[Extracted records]
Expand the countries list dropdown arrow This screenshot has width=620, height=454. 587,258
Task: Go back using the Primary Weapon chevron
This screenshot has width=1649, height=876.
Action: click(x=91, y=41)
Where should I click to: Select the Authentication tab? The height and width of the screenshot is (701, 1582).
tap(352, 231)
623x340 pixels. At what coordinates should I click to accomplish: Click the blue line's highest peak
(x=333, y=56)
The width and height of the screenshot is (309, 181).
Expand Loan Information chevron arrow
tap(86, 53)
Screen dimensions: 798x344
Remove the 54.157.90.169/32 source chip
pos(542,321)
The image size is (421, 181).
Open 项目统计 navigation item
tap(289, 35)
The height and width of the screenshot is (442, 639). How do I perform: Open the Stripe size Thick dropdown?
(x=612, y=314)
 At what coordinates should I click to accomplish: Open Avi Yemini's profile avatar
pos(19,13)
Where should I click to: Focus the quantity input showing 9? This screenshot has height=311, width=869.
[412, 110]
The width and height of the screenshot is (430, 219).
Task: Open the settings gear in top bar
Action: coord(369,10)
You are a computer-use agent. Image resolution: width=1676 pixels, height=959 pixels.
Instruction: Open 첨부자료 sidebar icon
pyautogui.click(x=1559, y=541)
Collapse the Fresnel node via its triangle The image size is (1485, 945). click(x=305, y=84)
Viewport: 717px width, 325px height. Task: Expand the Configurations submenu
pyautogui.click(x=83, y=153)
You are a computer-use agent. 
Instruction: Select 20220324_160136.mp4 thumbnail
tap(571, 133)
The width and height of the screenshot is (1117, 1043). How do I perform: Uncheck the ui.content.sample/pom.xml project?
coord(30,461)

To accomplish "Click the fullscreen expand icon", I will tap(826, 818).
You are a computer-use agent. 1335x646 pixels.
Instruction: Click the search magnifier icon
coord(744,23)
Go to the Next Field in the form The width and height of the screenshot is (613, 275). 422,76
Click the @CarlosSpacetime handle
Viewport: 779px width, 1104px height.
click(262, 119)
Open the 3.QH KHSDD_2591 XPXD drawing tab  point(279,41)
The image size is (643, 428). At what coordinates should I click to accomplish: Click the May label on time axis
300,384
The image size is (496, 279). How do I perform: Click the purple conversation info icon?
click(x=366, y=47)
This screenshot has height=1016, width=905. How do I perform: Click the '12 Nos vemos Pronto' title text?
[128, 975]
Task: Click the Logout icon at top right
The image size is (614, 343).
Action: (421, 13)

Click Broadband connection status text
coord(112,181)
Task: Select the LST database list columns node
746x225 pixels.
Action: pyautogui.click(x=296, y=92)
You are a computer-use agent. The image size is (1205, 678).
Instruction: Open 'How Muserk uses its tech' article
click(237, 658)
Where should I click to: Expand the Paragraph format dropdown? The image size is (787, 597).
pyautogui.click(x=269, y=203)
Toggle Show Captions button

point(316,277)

TASK TO COMPLETE:
Rewrite the material from the line containing "Open the 3.QH" through the end, inclusive, keeping every line. Multiply each answer coordinate by 1.2 and round it to a whole number, with halves rounding up.

ANSWER TO THIS TASK:
Open the 3.QH KHSDD_2591 XPXD drawing tab  point(335,49)
The image size is (643, 428). At what coordinates should I click to accomplish: Click the May label on time axis
360,461
The image size is (496, 279). How do I perform: Click the purple conversation info icon?
click(x=439, y=56)
This screenshot has height=1016, width=905. How do I perform: Click the '12 Nos vemos Pronto' title text?
[154, 1170]
Task: Click the Logout icon at top right
The image size is (614, 343).
Action: (505, 16)

Click Broadband connection status text
coord(134,217)
Task: Select the LST database list columns node
746x225 pixels.
Action: pyautogui.click(x=355, y=110)
You are a computer-use agent. The image size is (1205, 678).
Instruction: Open 'How Muserk uses its tech' article
click(284, 790)
Where should I click to: Expand the Paragraph format dropdown? The image size is (787, 597).
pyautogui.click(x=323, y=244)
Toggle Show Captions button

point(379,332)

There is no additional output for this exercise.